> [YOUR OBJECTIVE]:
Hand back each record exactly as you find it.

> [MATERIAL PROVIDED]:

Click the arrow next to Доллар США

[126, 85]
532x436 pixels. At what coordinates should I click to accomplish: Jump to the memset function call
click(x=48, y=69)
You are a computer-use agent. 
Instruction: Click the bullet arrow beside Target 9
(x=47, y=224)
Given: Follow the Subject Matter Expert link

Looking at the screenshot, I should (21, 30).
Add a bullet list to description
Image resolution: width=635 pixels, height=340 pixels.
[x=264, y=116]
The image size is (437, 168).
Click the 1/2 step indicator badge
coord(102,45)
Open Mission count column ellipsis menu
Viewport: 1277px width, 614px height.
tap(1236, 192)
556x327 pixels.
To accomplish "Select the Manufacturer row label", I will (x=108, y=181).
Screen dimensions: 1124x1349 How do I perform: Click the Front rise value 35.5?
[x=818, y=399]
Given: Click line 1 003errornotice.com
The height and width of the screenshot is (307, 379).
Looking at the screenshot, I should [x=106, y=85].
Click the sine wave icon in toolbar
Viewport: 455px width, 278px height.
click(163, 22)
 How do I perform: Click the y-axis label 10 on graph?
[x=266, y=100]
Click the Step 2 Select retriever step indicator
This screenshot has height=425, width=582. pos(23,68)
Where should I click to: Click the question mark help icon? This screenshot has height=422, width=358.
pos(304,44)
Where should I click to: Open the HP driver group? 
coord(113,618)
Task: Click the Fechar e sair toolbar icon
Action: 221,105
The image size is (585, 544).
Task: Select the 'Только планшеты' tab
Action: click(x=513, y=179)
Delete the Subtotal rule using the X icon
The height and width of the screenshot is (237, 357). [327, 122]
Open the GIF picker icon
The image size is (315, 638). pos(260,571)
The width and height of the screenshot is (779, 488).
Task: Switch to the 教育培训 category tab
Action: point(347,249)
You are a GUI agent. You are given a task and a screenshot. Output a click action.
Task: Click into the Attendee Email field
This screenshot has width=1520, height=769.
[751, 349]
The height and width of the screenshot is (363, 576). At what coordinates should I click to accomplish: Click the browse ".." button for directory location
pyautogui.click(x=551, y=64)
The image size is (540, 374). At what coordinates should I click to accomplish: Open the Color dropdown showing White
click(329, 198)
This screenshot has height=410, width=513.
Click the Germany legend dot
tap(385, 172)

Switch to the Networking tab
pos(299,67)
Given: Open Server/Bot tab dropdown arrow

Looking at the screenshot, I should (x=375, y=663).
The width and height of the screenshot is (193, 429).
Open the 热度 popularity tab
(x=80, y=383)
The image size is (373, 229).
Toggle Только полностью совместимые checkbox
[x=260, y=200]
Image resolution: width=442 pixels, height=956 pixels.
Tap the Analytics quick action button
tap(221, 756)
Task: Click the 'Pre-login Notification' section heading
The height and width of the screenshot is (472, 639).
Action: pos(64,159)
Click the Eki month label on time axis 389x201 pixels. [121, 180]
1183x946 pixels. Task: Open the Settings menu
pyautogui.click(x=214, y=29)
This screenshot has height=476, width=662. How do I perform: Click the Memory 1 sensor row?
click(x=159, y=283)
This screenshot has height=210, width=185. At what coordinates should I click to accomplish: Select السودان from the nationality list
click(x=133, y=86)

> [WRITTEN RESPONSE]:
Click the arrow next to Доллар США

[126, 85]
532x436 pixels. At what coordinates should I click to accomplish: Jump to the memset function call
click(x=48, y=69)
You are a computer-use agent. 
Instruction: Click the bullet arrow beside Target 9
(x=47, y=224)
Given: Follow the Subject Matter Expert link

Looking at the screenshot, I should (21, 30).
Add a bullet list to description
Image resolution: width=635 pixels, height=340 pixels.
[x=264, y=116]
The image size is (437, 168).
Click the 1/2 step indicator badge
coord(102,45)
Open Mission count column ellipsis menu
Viewport: 1277px width, 614px height.
tap(1236, 192)
556x327 pixels.
To accomplish "Select the Manufacturer row label", I will (x=108, y=181).
Screen dimensions: 1124x1349 How do I perform: Click the Front rise value 35.5?
[x=818, y=399]
Given: Click line 1 003errornotice.com
The height and width of the screenshot is (307, 379).
Looking at the screenshot, I should [x=106, y=85].
Click the sine wave icon in toolbar
Viewport: 455px width, 278px height.
click(163, 22)
 How do I perform: Click the y-axis label 10 on graph?
[x=266, y=100]
Click the Step 2 Select retriever step indicator
This screenshot has height=425, width=582. pos(23,68)
Where should I click to: Click the question mark help icon? This screenshot has height=422, width=358.
pos(304,44)
Where should I click to: Open the HP driver group? 
coord(113,618)
Task: Click the Fechar e sair toolbar icon
Action: 221,105
The image size is (585, 544).
Task: Select the 'Только планшеты' tab
Action: click(x=513, y=179)
Delete the Subtotal rule using the X icon
The height and width of the screenshot is (237, 357). [327, 122]
Open the GIF picker icon
The image size is (315, 638). pos(260,571)
The width and height of the screenshot is (779, 488).
Task: Switch to the 教育培训 category tab
Action: point(347,249)
You are a GUI agent. You are given a task and a screenshot. Output a click action.
Task: Click into the Attendee Email field
This screenshot has width=1520, height=769.
[751, 349]
The height and width of the screenshot is (363, 576). At what coordinates should I click to accomplish: Click the browse ".." button for directory location
pyautogui.click(x=551, y=64)
The image size is (540, 374). At what coordinates should I click to accomplish: Open the Color dropdown showing White
click(329, 198)
This screenshot has height=410, width=513.
Click the Germany legend dot
tap(385, 172)

Switch to the Networking tab
pos(299,67)
Given: Open Server/Bot tab dropdown arrow

Looking at the screenshot, I should (x=375, y=663).
The width and height of the screenshot is (193, 429).
Open the 热度 popularity tab
(x=80, y=383)
The image size is (373, 229).
Toggle Только полностью совместимые checkbox
[x=260, y=200]
Image resolution: width=442 pixels, height=956 pixels.
Tap the Analytics quick action button
tap(221, 756)
Task: Click the 'Pre-login Notification' section heading
The height and width of the screenshot is (472, 639).
Action: pos(64,159)
Click the Eki month label on time axis 389x201 pixels. [121, 180]
1183x946 pixels. Task: Open the Settings menu
pyautogui.click(x=214, y=29)
This screenshot has height=476, width=662. How do I perform: Click the Memory 1 sensor row?
click(x=159, y=283)
This screenshot has height=210, width=185. At what coordinates should I click to accomplish: Select السودان from the nationality list
click(x=133, y=86)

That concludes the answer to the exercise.